« La musique, c’est ce qu’il y a de plus beau dans ce monde avec l’art » raconte Willibrord Crijnen dans son atelier de luthier. Si l’homme façonne chaque jour le bois jusqu’à ce qu’il parvienne à le métamorphoser en un violon semblable en tout point aux Stradivarius ou aux Guarnerius qui étaient fabriqués au début du XVIIIe siècle à Crémone en Italie, c’est avec son savoir-faire et son audition parfaite qu’il parvient à l’excellence.
« Pendant de nombreux mois, on m’a vu déambuler, à vélo, dans les rues d’Amsterdam avec un violon de plus de deux millions d’euros sur le dos. »

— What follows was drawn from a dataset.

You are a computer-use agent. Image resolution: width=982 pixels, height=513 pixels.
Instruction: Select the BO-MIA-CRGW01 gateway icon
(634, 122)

« Être luthier, ce n’est pas simplement assembler des morceaux de bois. Il faut être musicien pour créer un instrument et connaître le son exact de l’instrument que l’on nous demande. Lorsque j’étais jeune, un ami super soliste de l’orchestre du ballet d’Amsterdam (ndlr : William Bernhard) avait en sa possession, par le biais d’un prêt d’une fondation, un authentique Guarnerius « Del Gesù » de 1731. Il me l’a cédé pendant une année afin que je sois capable de reproduire avec exactitude le son de ce dernier. Pendant de nombreux mois, on m’a vu déambuler, à vélo, dans les rues d’Amsterdam avec un violon de plus de deux millions d’euros sur le dos. J’ai joué chaque jour pour en saisir toute la mécanique. Avec les instruments anciens, les cordes résistent d’une certaine manière sous l’archet. Il me fallait chercher et comprendre les limites de ce bien si précieux. »
« J’utilise les mêmes outils qu’au XVIIIe siècle et surtout le même bois. Une fois vieilli, ce dernier fait un son plus rond, plus homogène. »
Copiste rigoureux, musicien reconnu aux Pays-Bas, royaume qui l’a vu naître, Willibrord a compris très tôt quelle serait sa vocation. « Dans ma famille, tout le monde joue d’un instrument. Moi, j’avais trouvé l’objet de mes rêves dans notre grenier, à quatre ans, ce qui a motivé mon père à me donner des cours très tôt. Six ans plus tard, je fabriquais mon premier violon en bois que j’ai montré à un luthier. Il m’a pris en apprentissage les soirs et le week-end. À l’université, je me suis essayé aux études d’astrophysique, mais la seule chose qui m’importait en réalité dans cette matière c’était de comprendre l’acoustique et la manière dont un son pouvait être fabriqué. J’ai toujours été émerveillé par le fait que le violon puisse traduire de la gaieté ou de la mélancolie selon le geste choisi pour le faire chanter. » Si Willibrord a ouvert sa première adresse en 1986 dans les rues d’Amsterdam, la poésie qui accompagne l’homme dans chacun de ses gestes a traversé les âges. « J’utilise les mêmes outils qu’au XVIIIe siècle et surtout le même bois. Une fois vieilli, ce dernier fait un son plus rond, plus homogène. C’est cela que mes clients viennent chercher. C’est pour cette raison que je me fournis dans des salons, je fais le tour des antiquaires. » Restaurateur, créateur sur mesure, il est capable de donner vie à un instrument d’exception en seulement deux mois. « C’est le séchage qui est le plus long » lorsqu’on souhaite remonter le temps.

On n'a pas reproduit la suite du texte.